Back in work two days and I now remember why I’ve struggled at times to do the work that lets me live and to do the writing that makes life worth living.
Have gone from writing two thousand plus a day to a couple of hundred words.
I know that’s still a fair achievement, but it’s a big drop. Still, part of that is mind set, and I have to readjust.
Also there have been some distractions this week. I love the TV series House and Star Trek: Voyager, and both were showing their last series this week, and they are on from 4pm to 7pm. I’ve never seen the final season of House so I have been watching avidly, and boy! I’ve been rivetted, it really didn’t go where I’d expect it to and I was in tears watching the last couple of episodes. I have seen the end of Voyager before, but many years ago, so I did watch that. But those shows are now over, so that’s three hours I won’t be watching tomorrow, which means I will have the time to write.

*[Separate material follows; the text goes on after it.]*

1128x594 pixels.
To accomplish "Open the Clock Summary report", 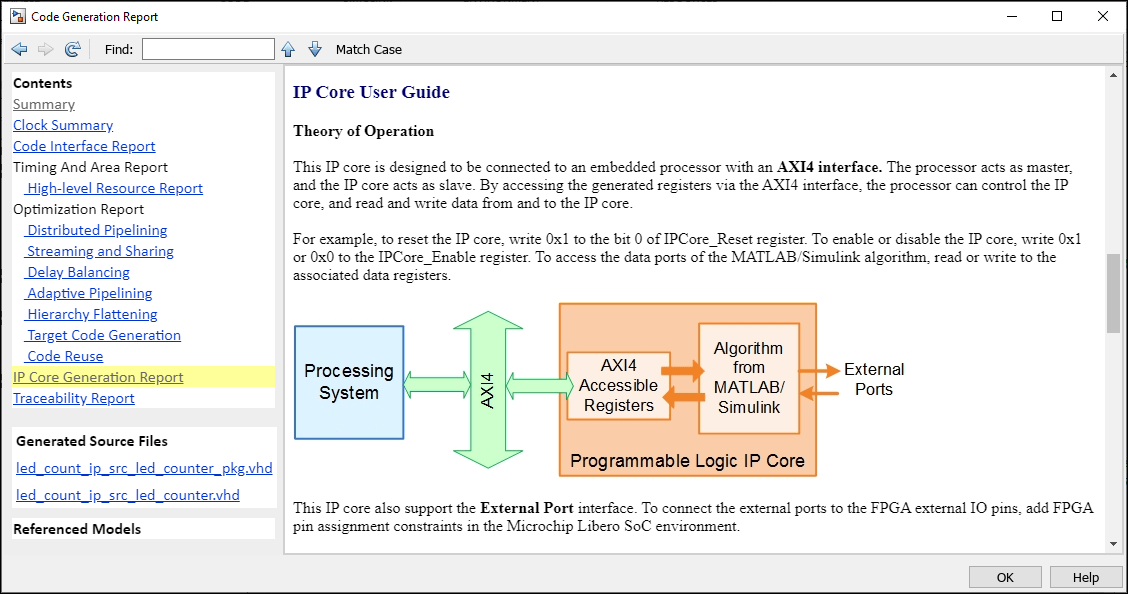I will tap(62, 125).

What I have to make sure is that I find balance again. Work and writing. Going out may be off the cards for all of us; we have to live not just exist. Losing that balance contributed to my illness at the start of the year, and I don’t want to go that way again.
That’s why I’m writing this blog – and thank you to those who stop to read it.
Keeping this blog is a regular activity that helps me clarify things in my head. The reality is that I’ve written more words here than of my book today. That feels odd, but good, because it’s still exercising my writing muscles.